I would like to express my sincere gratitude to the Computational Intelligence and Applications Group for their invaluable help, encouragement, and collaboration throughout the development of this project.

Special thanks go to my mentor, Jie Tian, whose insightful guidance and constructive feedback were crucial in refining and improving the work at every stage.

Open Source Contributions

This project would not have been possible without the outstanding contributions of the open-source community. I am deeply grateful to the maintainers and contributors of the following projects:

• FastAPI – A high-performance web framework that made building APIs both fast and efficient.
• NumPy – The fundamental package for scientific computing in Python, enabling high-speed numerical operations.
• Pandas – Powerful data structures and tools that formed the backbone of data analysis in this work.
• Matplotlib and Seaborn – Essential for producing high-quality, publication-ready visualizations.
• PyVista – An intuitive, high-level 3D plotting and mesh analysis interface, making scientific visualization seamlessly integrated into PyFMTO.
• Scikit-learn – An extensive set of machine learning algorithms and utilities.
• SciPy – Fundamental algorithms and mathematical functions critical to scientific computing.
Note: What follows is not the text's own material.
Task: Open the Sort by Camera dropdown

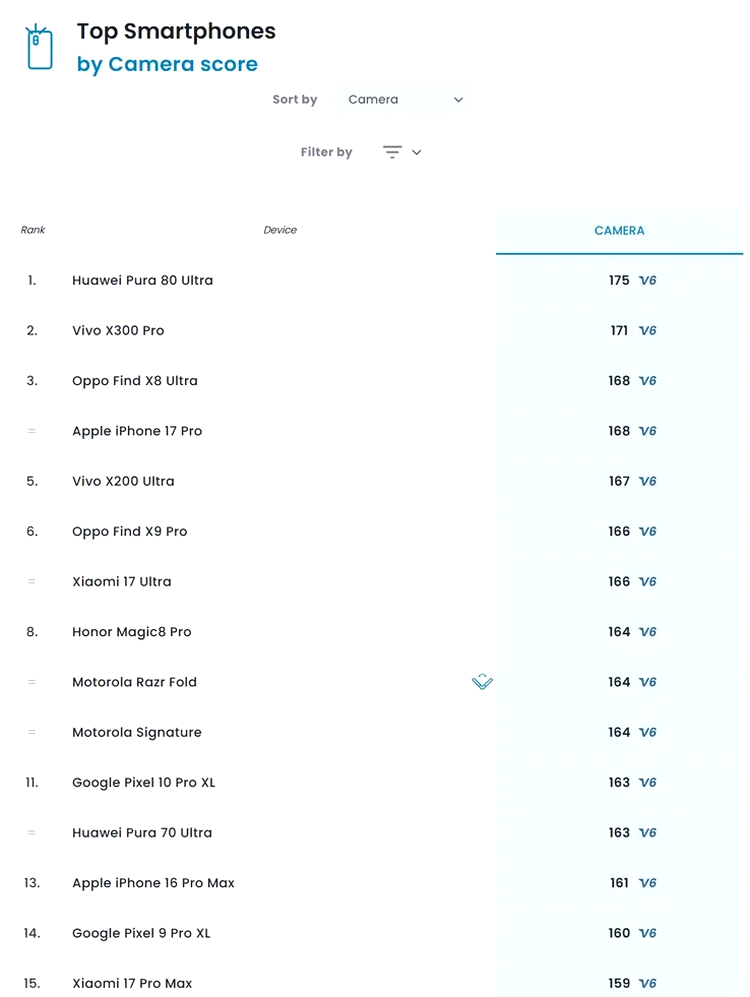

I would also like to acknowledge the maintainers and contributors of other open-source libraries that supported this work, including:
jinja2, msgpack, openpyxl, opfunu, pillow, pydantic, pydantic_core, pyDOE, pyyaml, requests, ruamel-yaml, scienceplots, setproctitle, tabulate, tqdm, uvicorn, and wrapt.

Your dedication to building and maintaining these tools has made it possible for this project to achieve both depth and breadth that would otherwise have been unattainable.